Work to be completed: Repeat the lines of the data exactly, from the first one through the one that contains "Task: Focus the IP Address or Network field".

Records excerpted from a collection
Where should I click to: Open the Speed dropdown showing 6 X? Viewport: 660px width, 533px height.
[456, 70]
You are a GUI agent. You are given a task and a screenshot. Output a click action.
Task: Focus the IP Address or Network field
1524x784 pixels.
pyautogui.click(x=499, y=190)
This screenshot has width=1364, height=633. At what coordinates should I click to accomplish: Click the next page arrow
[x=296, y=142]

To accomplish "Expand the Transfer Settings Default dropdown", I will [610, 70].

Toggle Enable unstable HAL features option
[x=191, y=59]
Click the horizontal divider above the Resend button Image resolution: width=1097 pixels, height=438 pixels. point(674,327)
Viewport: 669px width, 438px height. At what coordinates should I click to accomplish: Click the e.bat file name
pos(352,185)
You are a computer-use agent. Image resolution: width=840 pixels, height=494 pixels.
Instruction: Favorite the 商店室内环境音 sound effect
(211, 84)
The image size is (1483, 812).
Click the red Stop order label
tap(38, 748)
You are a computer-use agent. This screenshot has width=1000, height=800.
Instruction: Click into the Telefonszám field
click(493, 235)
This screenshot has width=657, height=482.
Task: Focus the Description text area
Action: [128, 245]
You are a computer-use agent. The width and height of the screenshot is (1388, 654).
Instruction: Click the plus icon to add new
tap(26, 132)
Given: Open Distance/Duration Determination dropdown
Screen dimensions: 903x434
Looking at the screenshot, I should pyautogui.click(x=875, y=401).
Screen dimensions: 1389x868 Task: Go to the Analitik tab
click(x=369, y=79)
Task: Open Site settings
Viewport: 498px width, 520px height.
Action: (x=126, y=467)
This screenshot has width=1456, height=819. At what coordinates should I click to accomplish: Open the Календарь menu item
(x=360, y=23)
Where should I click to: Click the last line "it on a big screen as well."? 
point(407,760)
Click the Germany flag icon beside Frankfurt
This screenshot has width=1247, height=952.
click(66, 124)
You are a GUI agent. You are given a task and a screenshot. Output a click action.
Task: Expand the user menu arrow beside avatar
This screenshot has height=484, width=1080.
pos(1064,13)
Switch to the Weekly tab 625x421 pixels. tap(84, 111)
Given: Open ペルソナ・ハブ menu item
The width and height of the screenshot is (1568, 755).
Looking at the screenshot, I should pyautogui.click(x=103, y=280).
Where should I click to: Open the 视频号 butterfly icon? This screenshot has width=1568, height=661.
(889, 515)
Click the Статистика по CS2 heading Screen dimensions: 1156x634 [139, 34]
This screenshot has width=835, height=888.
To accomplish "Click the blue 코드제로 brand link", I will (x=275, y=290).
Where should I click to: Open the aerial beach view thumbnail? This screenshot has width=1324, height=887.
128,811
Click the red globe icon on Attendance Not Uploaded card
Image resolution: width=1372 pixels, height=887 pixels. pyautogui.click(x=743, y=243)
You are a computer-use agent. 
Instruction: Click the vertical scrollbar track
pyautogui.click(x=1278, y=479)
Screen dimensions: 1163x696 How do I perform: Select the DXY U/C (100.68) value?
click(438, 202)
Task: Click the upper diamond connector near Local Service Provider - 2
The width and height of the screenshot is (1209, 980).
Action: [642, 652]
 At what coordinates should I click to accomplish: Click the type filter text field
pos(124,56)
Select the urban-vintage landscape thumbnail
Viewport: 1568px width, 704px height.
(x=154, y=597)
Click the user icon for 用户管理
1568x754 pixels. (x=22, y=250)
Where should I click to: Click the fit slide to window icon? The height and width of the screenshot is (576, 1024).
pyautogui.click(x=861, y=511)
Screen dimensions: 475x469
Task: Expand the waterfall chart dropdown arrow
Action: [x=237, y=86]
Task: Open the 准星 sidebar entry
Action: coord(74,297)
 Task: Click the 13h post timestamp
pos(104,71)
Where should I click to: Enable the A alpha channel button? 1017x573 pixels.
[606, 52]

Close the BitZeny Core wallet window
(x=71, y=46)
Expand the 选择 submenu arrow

Answer for the task:
Where should I click to: Open the Speed dropdown showing 6 X? Viewport: 660px width, 533px height.
[456, 70]
You are a GUI agent. You are given a task and a screenshot. Output a click action.
Task: Focus the IP Address or Network field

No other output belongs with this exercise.